À Claude II Belin, le 20 mars 1633

Note [8]

Les jésuites ou prêtres de la Compagnie ou Société de Jésus (s.j.), fondée par Ignace de Loyola (v. note [1], lettre 46), ont tenu une place de tout premier rang dans l’histoire du xviie s., mais aussi dans la passion de Guy Patin contre tout ce qui obéissait au pape. Fin connaisseur du sujet, le P. Henri Fouqueray, s.j., a résumé l’histoire des jésuites en France depuis leur fondation jusqu’aux années 1640 (chapitre xv, Derniers jours des trois puissants protecteurs [1641-1643], pages 461‑463) :

« Ainsi avait crû, dans l’espace d’un siècle, la Compagnie de Jésus, implantée en France l’an 1540 par une colonie de jeunes religieux reçus à titre de boursiers au Collège des Trésoriers. Elle a mis 22 ans à obtenir l’admission légale dans le royaume, tant les ennemis du pape et de l’Église avaient peur d’elle. Depuis lors, partageant le sort de son chef ici-bas, méconnue ou calomniée, elle a toujours combattu les puissances des ténèbres. Consumant toutes ses forces à la défense de la foi, elle n’a pas cessé de bien servir la patrie en lui conservant ou en lui infusant la vie chrétienne. Adversaire née de la Réforme, elle a grandi sous ses coups et même, on peut le dire, en proportion de la haine que lui vouèrent les protestants. À cette haine en effet, les catholiques comprirent que Luther et Calvin avaient trouvé leur maître ; ils éprouvèrent le sentiment de Henri iv disant au sujet des clameurs dont les calvinistes dieppois accueillirent les prédications du P. Gontery : {a} “ Le mouvement des humeurs prouve que le remède commence à produire un effet salutaire. ” Bientôt, ce remède providentiel était réclamé de toutes parts ; pasteurs et fidèles appelaient les jésuites, leur confiaient la prédication, la controverse, la direction des âmes et l’instruction de la jeunesse.

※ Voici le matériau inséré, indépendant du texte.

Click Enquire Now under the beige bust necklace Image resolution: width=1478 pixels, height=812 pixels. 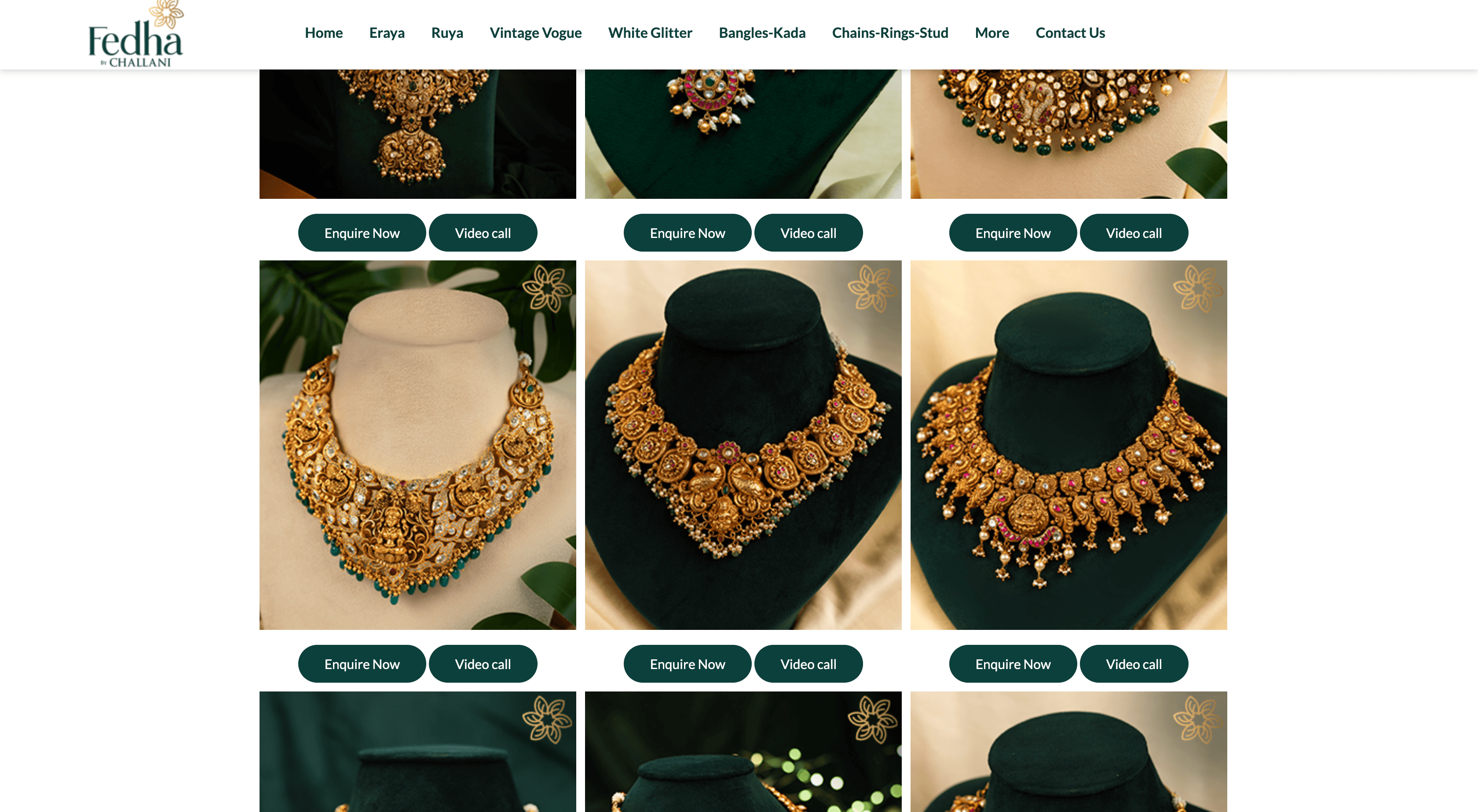click(362, 664)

Le succès de la nouvelle milice augmenta la résistance des réformés qui trouvèrent contre elle des alliés dans les universités et les parlements parmi leurs coreligionnaires ou les catholiques “ à gros grain ”. {b} Le trouble des esprits à l’époque de la Ligue favorisa cette cabale et lui promit un triomphe momentané ; quelques mois après le sacre de Henri iv, les jésuites furent bannis par un arrêt du Parlement de Paris du 29 décembre 1594. {c} Mais neuf ans plus tard, le prince mieux informé les rétablissait : “ Je vous ai aimés, leur dit-il, et chéris depuis que je vous ai connus, sachant bien que ceux qui vont à vous, soit pour leur instruction, soit pour leur conscience, en reçoivent un grand profit. ” En vrai roi qui veut le bonheur de son peuple, il aida la Compagnie à se recruter, à fonder des résidences et des collèges. {d}

Lui mort, nous avons vu Marie de Médicis et Louis xiii, avec une sympathie inaltérable, continuer à l’Ordre de saint Ignace les bienfaits de la protection royale. Cependant, l’esprit d’erreur et de mensonge ne désarmait pas. Jaloux de l’influence croissante des jésuites et enchaîné par leur multiple apostolat, il imagina de les représenter comme les ennemis du gouvernement et de la patrie : ce sont eux qui ont tué Henri iv, leur insigne bienfaiteur ; ce sont les tenants du tyrannicide ; ils travaillent pour l’Espagne ; ils veulent faire du roi l’humble serviteur et l’aveugle instrument du pape. Contre eux donc le gallicanisme, sous des formes diverses, mena la bataille dont les péripéties ont été décrites dans nos deux derniers volumes. Que nous ont-ils montré ? Le plus français et le plus susceptible des ministres, le très gallican Richelieu, favorisant de tout son crédit et parfois de sa bourse les œuvres de la Compagnie de Jésus. C’est qu’à l’épreuve, il l’a trouvée aussi respectueuse de l’autorité légitime du roi très-chrétien que ferme dans la défense des droits imprescriptibles du Vicaire de Jésus-Christ ; il l’a jugée l’un des meilleurs soutiens du pouvoir temporel par son zèle pour la sanctification des âmes et par son attachement même à la pure doctrine de l’Église romaine sur le pouvoir spirituel.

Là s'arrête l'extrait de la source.